## Records to process
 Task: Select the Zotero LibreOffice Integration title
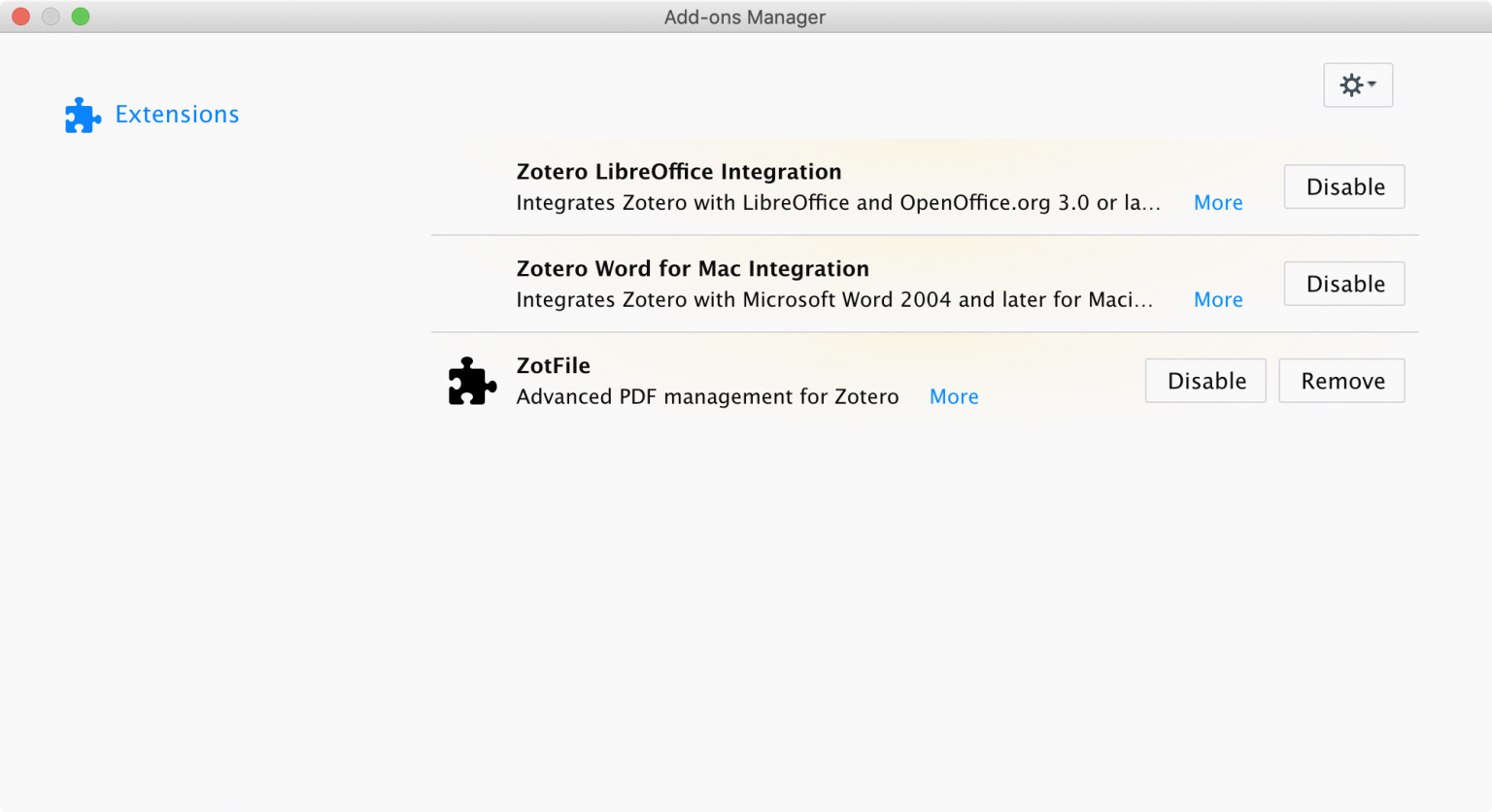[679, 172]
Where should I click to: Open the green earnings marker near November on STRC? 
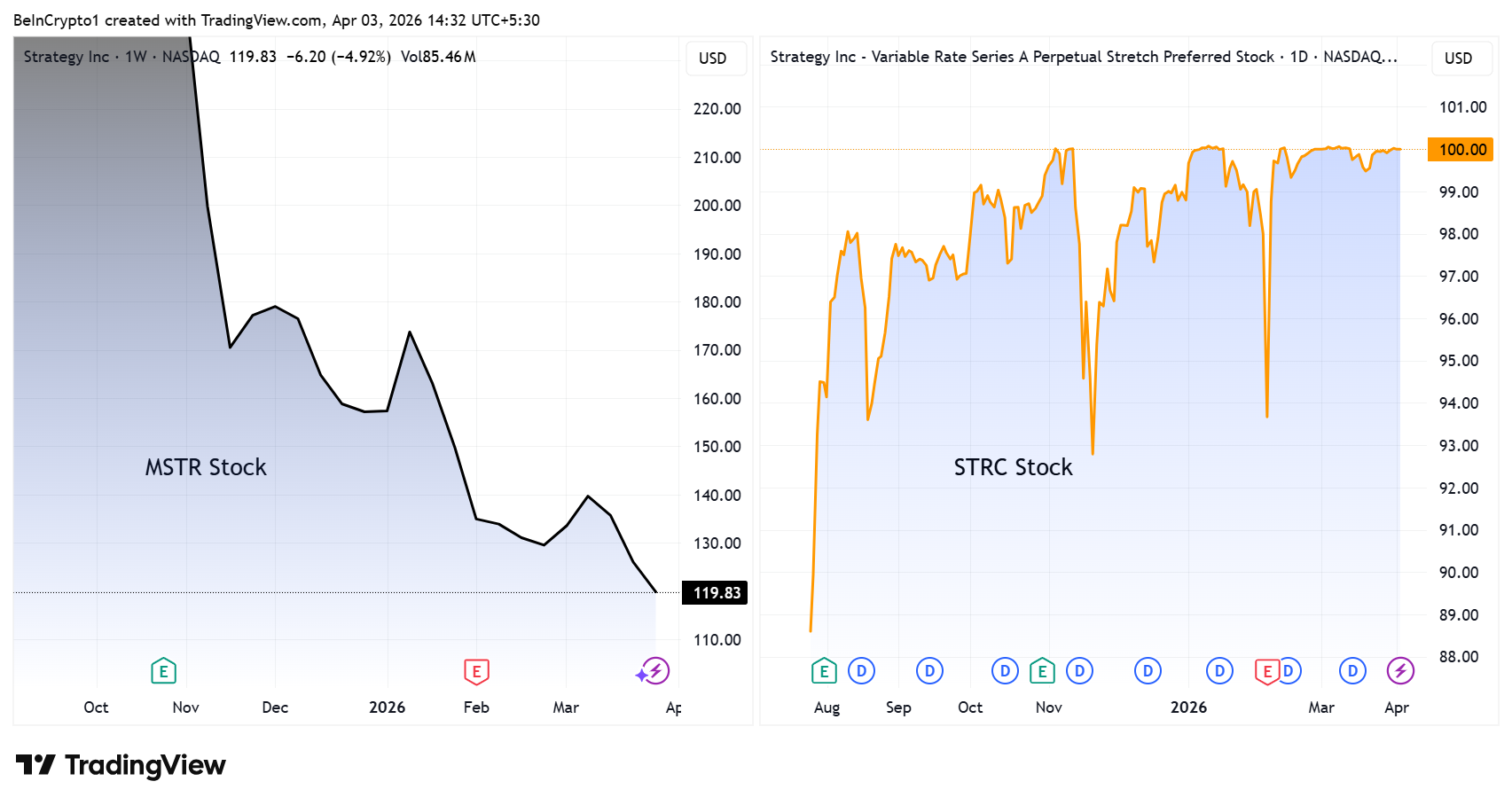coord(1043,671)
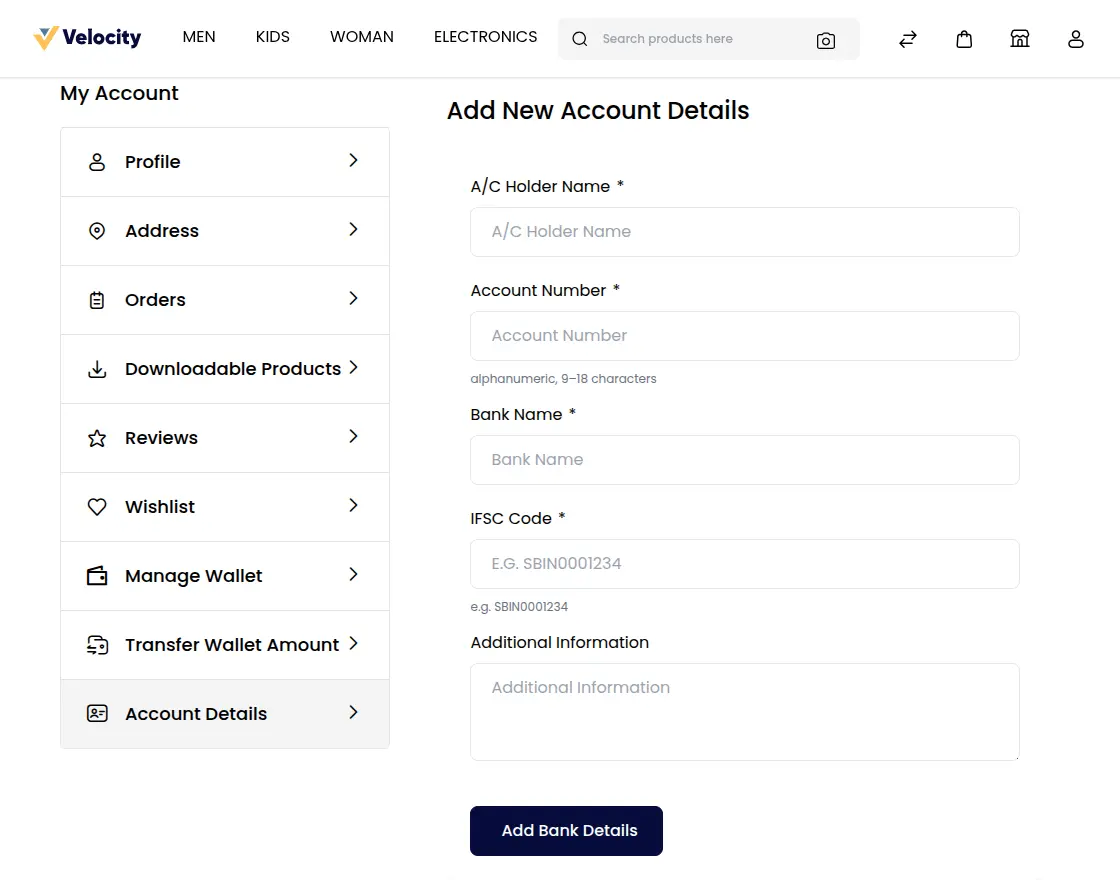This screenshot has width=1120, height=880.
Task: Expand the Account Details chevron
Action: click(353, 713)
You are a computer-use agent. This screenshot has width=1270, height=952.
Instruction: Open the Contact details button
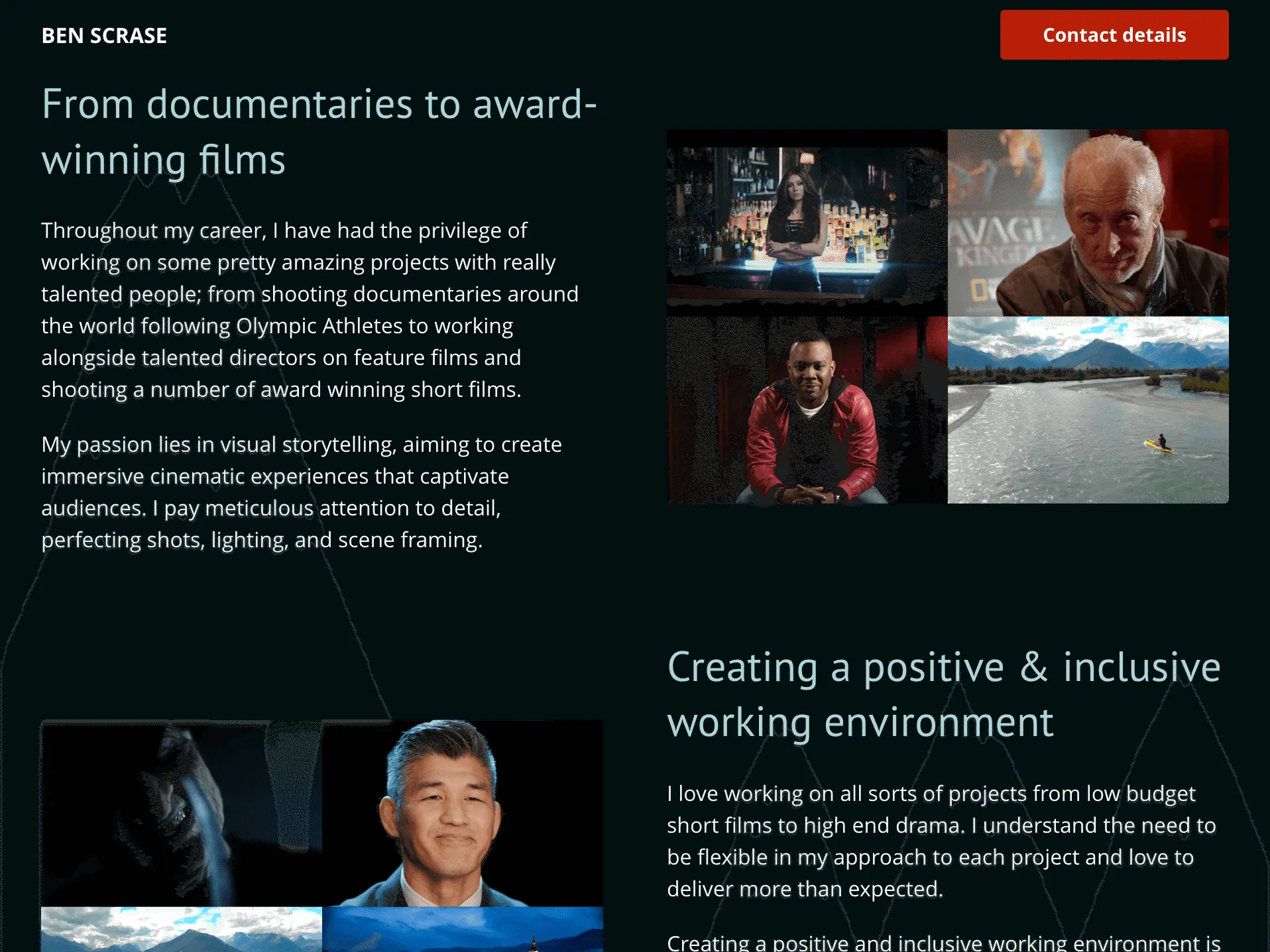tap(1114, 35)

## Exercise task
Return each line of the records above word for word, omitting the pictures.

## Task result
 Task: Select the Zotero LibreOffice Integration title
[679, 172]
Where should I click to: Open the green earnings marker near November on STRC? 
coord(1043,671)
This screenshot has width=1120, height=880.
Task: Expand the Account Details chevron
Action: click(353, 713)
You are a computer-use agent. This screenshot has width=1270, height=952.
Instruction: Open the Contact details button
tap(1114, 35)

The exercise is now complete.